Scott Bullock is well-known as a magazine newsstand expert and a guy with strong opinions about what works and what doesn't in driving single copy sales. I defer to his expertise (almost) completely on such matters.
But I have to disagree with his recent post on his CoversSell blog (mirrored on Masthead) about this year's winner in the cover category at the National Magazine Awards.

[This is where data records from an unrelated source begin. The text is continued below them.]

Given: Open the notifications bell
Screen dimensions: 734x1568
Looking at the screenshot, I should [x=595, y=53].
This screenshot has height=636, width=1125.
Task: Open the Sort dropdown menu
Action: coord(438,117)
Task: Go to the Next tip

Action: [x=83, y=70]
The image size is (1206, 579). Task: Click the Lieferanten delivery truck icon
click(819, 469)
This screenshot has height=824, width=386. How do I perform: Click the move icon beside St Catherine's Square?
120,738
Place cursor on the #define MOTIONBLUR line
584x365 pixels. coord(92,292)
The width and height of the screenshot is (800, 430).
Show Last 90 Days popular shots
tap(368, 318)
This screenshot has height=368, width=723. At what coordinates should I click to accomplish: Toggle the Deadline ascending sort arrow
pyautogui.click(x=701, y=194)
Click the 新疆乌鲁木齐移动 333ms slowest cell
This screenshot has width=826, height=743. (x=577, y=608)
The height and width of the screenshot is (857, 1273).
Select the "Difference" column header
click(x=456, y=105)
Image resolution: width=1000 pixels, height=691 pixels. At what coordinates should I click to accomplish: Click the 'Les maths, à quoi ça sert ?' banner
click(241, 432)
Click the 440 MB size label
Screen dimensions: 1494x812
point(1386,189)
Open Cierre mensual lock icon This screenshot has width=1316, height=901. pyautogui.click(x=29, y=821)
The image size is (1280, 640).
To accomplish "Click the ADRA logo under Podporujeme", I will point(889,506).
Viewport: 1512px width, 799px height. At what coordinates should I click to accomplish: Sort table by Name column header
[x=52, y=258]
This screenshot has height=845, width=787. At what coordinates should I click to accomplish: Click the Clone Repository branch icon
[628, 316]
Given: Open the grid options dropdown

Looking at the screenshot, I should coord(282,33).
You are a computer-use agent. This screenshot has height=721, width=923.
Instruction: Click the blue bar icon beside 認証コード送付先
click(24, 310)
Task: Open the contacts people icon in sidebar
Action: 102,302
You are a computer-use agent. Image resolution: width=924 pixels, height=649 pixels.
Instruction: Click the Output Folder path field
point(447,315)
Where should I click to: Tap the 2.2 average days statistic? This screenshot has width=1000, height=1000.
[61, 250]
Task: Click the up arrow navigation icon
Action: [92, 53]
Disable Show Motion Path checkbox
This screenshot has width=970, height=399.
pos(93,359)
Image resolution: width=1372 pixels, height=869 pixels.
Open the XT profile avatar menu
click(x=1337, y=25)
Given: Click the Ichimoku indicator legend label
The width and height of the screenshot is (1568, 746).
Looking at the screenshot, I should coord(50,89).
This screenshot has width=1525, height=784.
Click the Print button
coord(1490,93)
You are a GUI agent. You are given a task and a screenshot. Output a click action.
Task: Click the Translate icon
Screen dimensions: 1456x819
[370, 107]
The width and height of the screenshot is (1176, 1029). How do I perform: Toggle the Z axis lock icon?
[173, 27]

Bullock felt that the selection of Feathertale Review as best magazine cover flew in the face of commercial realities.Aside from the fact that judges judge the covers which are entered and that he seems not to have noticed the New Yorker parody, he suggest that circulation and commercial success should somehow be a factor in deciding what the "best cover" should be. (That's what I thought the Canadian Newsstand Awards were about.) Anyway, here's what he said, in part:
I suspect that a very small percentage of the magazine junkies in attendance at the Carlu had ever heard of these titles, let alone ever purchased a copy. I suspect an even smaller percentage of Canadians have either. Yet these are the titles held up as the very best examples of what a great cover should look like? I suppose if this were a fashion show, it would be the equivalent of couture vs. ready to wear. On the one hand, creative and edgy, on the other, completely divorced from the reality of what it takes to sell single copies or subscriptions.With a very few exceptions, the magazine awards are, and have always been, based on what is on the page, honouring the work of creators. Not marketers. Not distributors. Not even readers. And how many copies are distributed is irrelevant. Again, you enter, you're judged against all other entries and you win, or not. I have no inside information on how the judges decided, but I have absolutely no problem with Feathertale being the winner.